SOURCE =
━━━━━━━━━━━━━━━━━━━━

A-5. Variations on Arrangement Process
[0101] Hereinafter, variations on the arrangement process explained
using FIGS. 5, 7, 8, 9A, 9B, 10A through 10C, 11A, and 11B will be
explained. Hereinafter, only the part having a configuration and an
operation different from those of the arrangement process described
above will be explained. It should be noted that in the drawings,
the constituents substantially the same as those of the arrangement
process described above are denoted with the same reference
numerals as shown in FIGS. 5, 7, 8, 9A, 9B, 10A through 10C, 11A,
and 11B, and the detailed explanation thereof will be omitted.
A-5-1. First Variation
[0102] In the first variation, a configuration in which the input
surface 310 of the input device 300 can be used as a magnifying
glass for enlarging the virtual operation section will be
explained.
[0103] FIGS. 12 and 13 are explanatory diagrams for explaining the
first variation of the input process. The first variation is
different in points b1, b2 cited below compared to the arrangement
process explained using FIGS. 5, 7, 8, 9A, 9B, 10A through 10C,
11A, and 11B.
[0104] (b1) The operation control section 142 does not adopt the
"execution condition of the input process" explained with reference
to FIG. 7, and displays the virtual image representing the virtual
operation section when needed based on the operation of the user, a
request from the OS 150, a request from other application programs,
and so on. it should be noted that the execution condition of the
input process explained with reference to FIG. 7 is that the
virtual image of the virtual operation section can be superimposed
on the input surface 310 (i.e., the eyes of the user wearing the
head-mounted display 100 and the input surface 310 of the input
device 300 are roughly collinear with each other). As a result, as
shown in FIG. 12, even in the case in which the user does not look
at the input surface 310, the virtual image VI of the virtual
operation section VO is displayed in front of the eyes of the
user.

━━━━━━━━━━━━━━━━━━━━

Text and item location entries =
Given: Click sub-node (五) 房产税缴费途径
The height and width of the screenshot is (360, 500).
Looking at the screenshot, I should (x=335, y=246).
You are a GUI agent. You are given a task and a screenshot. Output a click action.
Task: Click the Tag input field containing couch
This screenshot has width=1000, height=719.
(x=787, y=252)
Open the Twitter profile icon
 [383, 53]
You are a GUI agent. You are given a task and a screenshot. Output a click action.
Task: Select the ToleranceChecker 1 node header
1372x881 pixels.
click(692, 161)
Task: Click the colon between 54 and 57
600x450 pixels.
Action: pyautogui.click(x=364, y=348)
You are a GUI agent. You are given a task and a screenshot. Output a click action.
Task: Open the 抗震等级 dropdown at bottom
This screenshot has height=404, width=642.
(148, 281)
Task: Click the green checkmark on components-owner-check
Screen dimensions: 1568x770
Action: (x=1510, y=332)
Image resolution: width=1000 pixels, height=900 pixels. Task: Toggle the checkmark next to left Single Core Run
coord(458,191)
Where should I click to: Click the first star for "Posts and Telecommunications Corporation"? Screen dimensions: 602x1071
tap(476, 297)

━━━━━━━━━━━━━━━━━━━━

TO BE DONE = Continue the patent passage on variations of the arrangement process, starting right after its final sentence.

TASK RESPONSE =
[0105] (b2) In the case in which at least a part of the virtual
image of the virtual operation section is superimposed on the input
surface 310, the operation control section 142 makes the user
visually recognize the virtual image of the virtual operation
section in which the part superimposed is enlarged. Specifically,
the operation control section 142 monitors the superimposition
between the virtual image of the virtual operation section and the
input surface 310 in parallel to the input process explained with
reference to FIGS. 7 and 8. After detecting the superimposition,
the operation control section 142 generates an image of the virtual
operation section with the superimposed part enlarged, and then
transmits the image thus generated to the image processing section
160. Subsequently, in the image processing section 160, the display
process described above is performed based on the image thus
received. As a result, as shown in FIG. 13, it is possible for the
user of the head-mounted display 100 to visually recognize the
virtual image VI of the virtual operation section VO in which a
part P1 where the virtual image VI of the virtual operation section
VO and the input surface 310 are superimposed on each other is
enlarged. It should be noted that the determination of the part P1
of the superimposition can be performed using the infrared ray, or
by performing the image recognition on the image in the visual line
direction of the user shot by a camera 61 of the head-mounted
display 100.
[0106] As described above, according to the first variation of the
input process, in the case in which at least a part of the virtual
image VI of the virtual operation section VO is superimposed on the
input surface 310, the operation control section 142 makes the user
visually recognize the virtual image VI of the virtual operation
section VO in which the part superimposed is enlarged. Therefore,
it becomes possible for the user to use the input surface 310 of
the input device 300 as a magnifying glass of the virtual operation
section VO.
A-5-2. Second Variation
[0107] In the second variation, a configuration in which the
virtual operation section can be operated using two fingers of the
user will be explained.
[0108] FIGS. 14A and 14B are explanatory diagrams for explaining
the second variation of the input process. The second variation is
different in points c1 through c3 cited below compared to the
arrangement process explained using FIGS. 5, 7, 8, 9A, 9B, 10A
through 10C, 11A, and 11B.
[0109] (c1) The motion detection section 320 of the input device
300 detects the motions of the two (or more) fingers FG1, FG2 (FIG.
14A), respectively.
[0110] (c2) In the step S102 of FIG. 7, the control section 351
determines whether or not the two (or more) fingers of the user are
detected on the input surface 310. In the case in which the two or
more fingers have been detected, the control section 351 makes the
process make the transition to c3 described below, in the case in
which the one finger has been detected, the control section 351
makes the process make the transition to the step S104 in FIG. 7,
and in the case in which no finger of the user has been detected,
the process returns to the step S102, and the determination on
whether or not the finger has been detected is repeated.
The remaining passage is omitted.